_Action item_
Retype the whole listing that follows, with nothing added or left out.

_Available records_
■ ■ ■ ■ ■ ■ ■
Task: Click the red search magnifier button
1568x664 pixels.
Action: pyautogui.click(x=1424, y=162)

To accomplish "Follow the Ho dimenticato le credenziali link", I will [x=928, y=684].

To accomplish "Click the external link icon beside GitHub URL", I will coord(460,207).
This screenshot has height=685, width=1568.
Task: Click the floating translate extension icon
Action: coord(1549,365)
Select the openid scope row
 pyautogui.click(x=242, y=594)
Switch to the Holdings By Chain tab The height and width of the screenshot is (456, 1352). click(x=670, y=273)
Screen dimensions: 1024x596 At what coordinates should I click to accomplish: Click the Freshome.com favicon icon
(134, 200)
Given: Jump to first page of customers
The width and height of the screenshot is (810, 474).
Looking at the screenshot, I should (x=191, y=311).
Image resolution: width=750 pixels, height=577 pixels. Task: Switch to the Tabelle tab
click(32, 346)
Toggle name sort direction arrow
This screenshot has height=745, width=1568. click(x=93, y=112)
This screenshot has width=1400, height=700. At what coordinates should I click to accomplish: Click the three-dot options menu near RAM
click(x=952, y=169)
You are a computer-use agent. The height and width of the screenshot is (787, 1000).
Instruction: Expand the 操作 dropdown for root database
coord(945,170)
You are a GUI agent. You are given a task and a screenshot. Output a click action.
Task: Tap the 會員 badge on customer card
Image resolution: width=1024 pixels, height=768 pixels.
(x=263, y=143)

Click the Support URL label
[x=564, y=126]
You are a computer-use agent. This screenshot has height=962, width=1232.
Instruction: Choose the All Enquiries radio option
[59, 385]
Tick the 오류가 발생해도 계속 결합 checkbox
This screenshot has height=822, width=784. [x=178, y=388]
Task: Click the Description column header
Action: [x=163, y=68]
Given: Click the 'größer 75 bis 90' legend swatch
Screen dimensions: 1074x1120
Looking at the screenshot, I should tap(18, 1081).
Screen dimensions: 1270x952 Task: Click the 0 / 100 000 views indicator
■ ■ ■ ■ ■ ■ ■
_Your response_
Task: Click the red search magnifier button
1568x664 pixels.
Action: pyautogui.click(x=1424, y=162)

To accomplish "Follow the Ho dimenticato le credenziali link", I will [x=928, y=684].

To accomplish "Click the external link icon beside GitHub URL", I will coord(460,207).
This screenshot has height=685, width=1568.
Task: Click the floating translate extension icon
Action: coord(1549,365)
Select the openid scope row
 pyautogui.click(x=242, y=594)
Switch to the Holdings By Chain tab The height and width of the screenshot is (456, 1352). click(x=670, y=273)
Screen dimensions: 1024x596 At what coordinates should I click to accomplish: Click the Freshome.com favicon icon
(134, 200)
Given: Jump to first page of customers
The width and height of the screenshot is (810, 474).
Looking at the screenshot, I should (x=191, y=311).
Image resolution: width=750 pixels, height=577 pixels. Task: Switch to the Tabelle tab
click(32, 346)
Toggle name sort direction arrow
This screenshot has height=745, width=1568. click(x=93, y=112)
This screenshot has width=1400, height=700. At what coordinates should I click to accomplish: Click the three-dot options menu near RAM
click(x=952, y=169)
You are a computer-use agent. The height and width of the screenshot is (787, 1000).
Instruction: Expand the 操作 dropdown for root database
coord(945,170)
You are a GUI agent. You are given a task and a screenshot. Output a click action.
Task: Tap the 會員 badge on customer card
Image resolution: width=1024 pixels, height=768 pixels.
(x=263, y=143)

Click the Support URL label
[x=564, y=126]
You are a computer-use agent. This screenshot has height=962, width=1232.
Instruction: Choose the All Enquiries radio option
[59, 385]
Tick the 오류가 발생해도 계속 결합 checkbox
This screenshot has height=822, width=784. [x=178, y=388]
Task: Click the Description column header
Action: [x=163, y=68]
Given: Click the 'größer 75 bis 90' legend swatch
Screen dimensions: 1074x1120
Looking at the screenshot, I should tap(18, 1081).
Screen dimensions: 1270x952 Task: Click the 0 / 100 000 views indicator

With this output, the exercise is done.